なんども思うが、お淑やかな妹に育って欲しかったと何度思ったことかと今思ってる。


高音ネギの進捗度はどうやらガチプレイではない様子。


暇を埋めるために本当に何曲かやったって感じで…フルコン手前でした。危ねぇ。


そんなことを考えていると、さっきの指摘で気分を悪くしたのか、カセットを抜いて返してきた。

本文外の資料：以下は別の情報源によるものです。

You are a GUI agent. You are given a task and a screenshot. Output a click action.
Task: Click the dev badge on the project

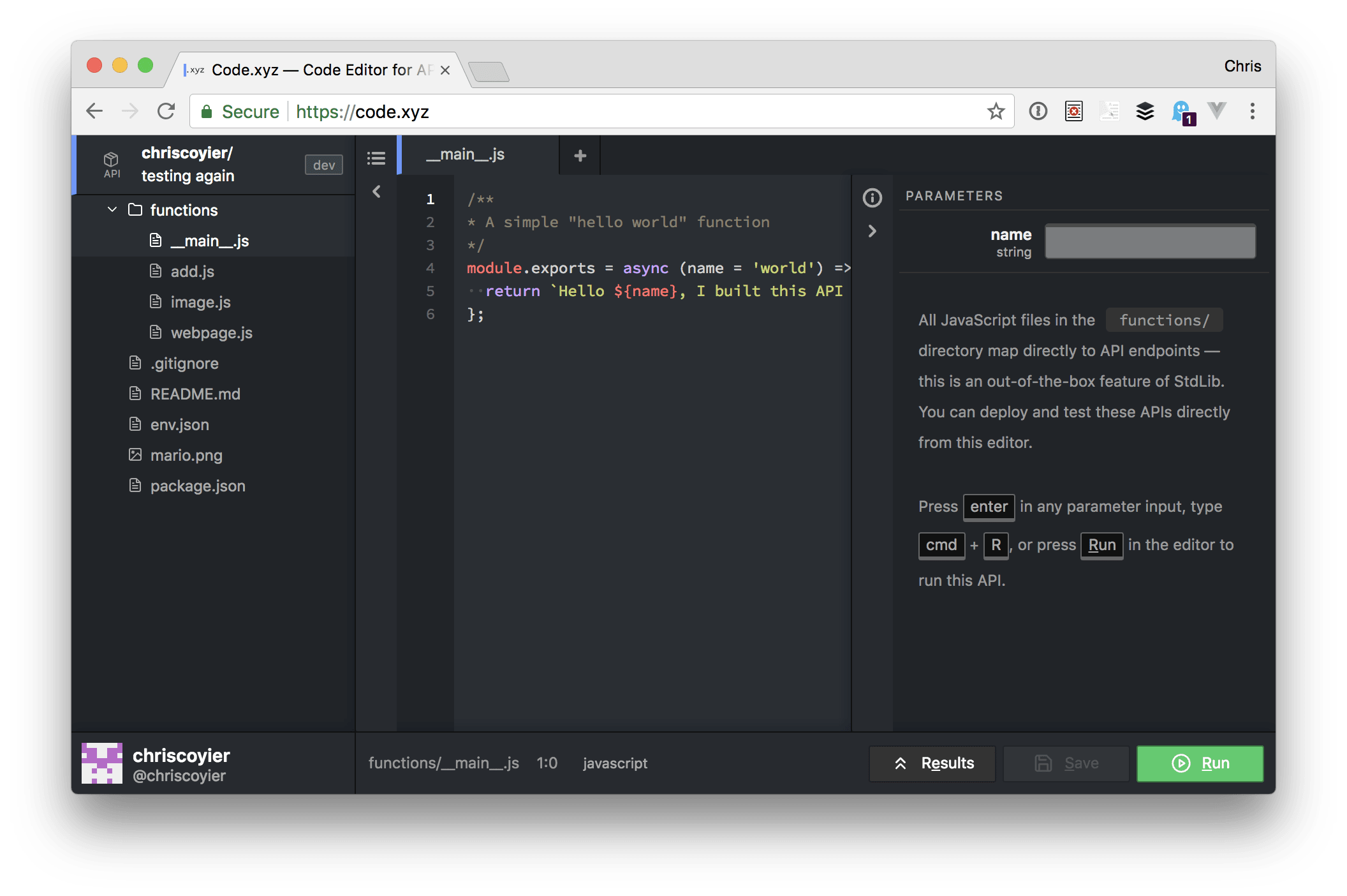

そして、湊の前をさっと抜ける際に、意識してないと聞こえないような声で、




「カセ…しかった。あ…がと…。」




それを何だと思ったのか港は、


アイツ、一瞬だけ弱々しかったぞ。


ブリキの掠れ声みたいで。あの曲声出ないわー。学校関係で何かあったか?俺はあったぞ。思い出して怒りが。






一悶着あったとはいえ無事に妹からカセットを奪還した湊だったが、ふと、メッセージアプリのリーンに一件の通知が来た。


心当たりのない湊だが、どうせクラスリーンの通知切りを忘れていたのがつきだと思っていた。


ところが、湊は表示されたアイコン名を見るとどんどん不機嫌になっていった。


朝の妹など真っ青なレベルである。


なんとそこには、桜庭という簡素な苗字だけのアイコンがあったのだ。


そして湊はこう考えている。なんでこいつがと。


まぁ、クラスの誰かから貰ったのは想像に難くない。

大体、誰にもらったかも見当はついてる。


おそらく、委員長だろうなぁ。


確かに、あの人なら友達100人出来てるからな。


俺も持ってるし。で、その後だ。


わざわざこんなことをやってきたってことは入れざるを得ない状況なのかやはり。


でも、アイツ登録するとあいつの直視以外に既読というゴーゴンの魔眼があるわけだ。逃げられんな。


もし断ったら断ったで委員長からの株が大暴落かもしれない。


あいつだったらやりかねない。


上手な嘘泣き仕草込みで。


取り敢えず、入れるかぁ。


ポチッ。あ、もう既読きたわ。


仕方ない、ここは無難に挨拶を。




「こんばんは。よろしく。」




さて、どうかな。お、きたきたってやっぱりアイツSだわ、やだわもう泣く。




「よろしくされる覚えはないけれど、今日は面白かったわ。学校で会えるのが楽しみね。それだけ。」




一方的なヒットアンドアウェイ。あいつのあだ名は「はぐれS」にしよう。そうしよう。


ついでにソシャゲ開こう。


あー、俺の嫁が。


えっ?「あなたを待ち続けておりました。」だと。


ぐすんっ、お前正室格上げだわ。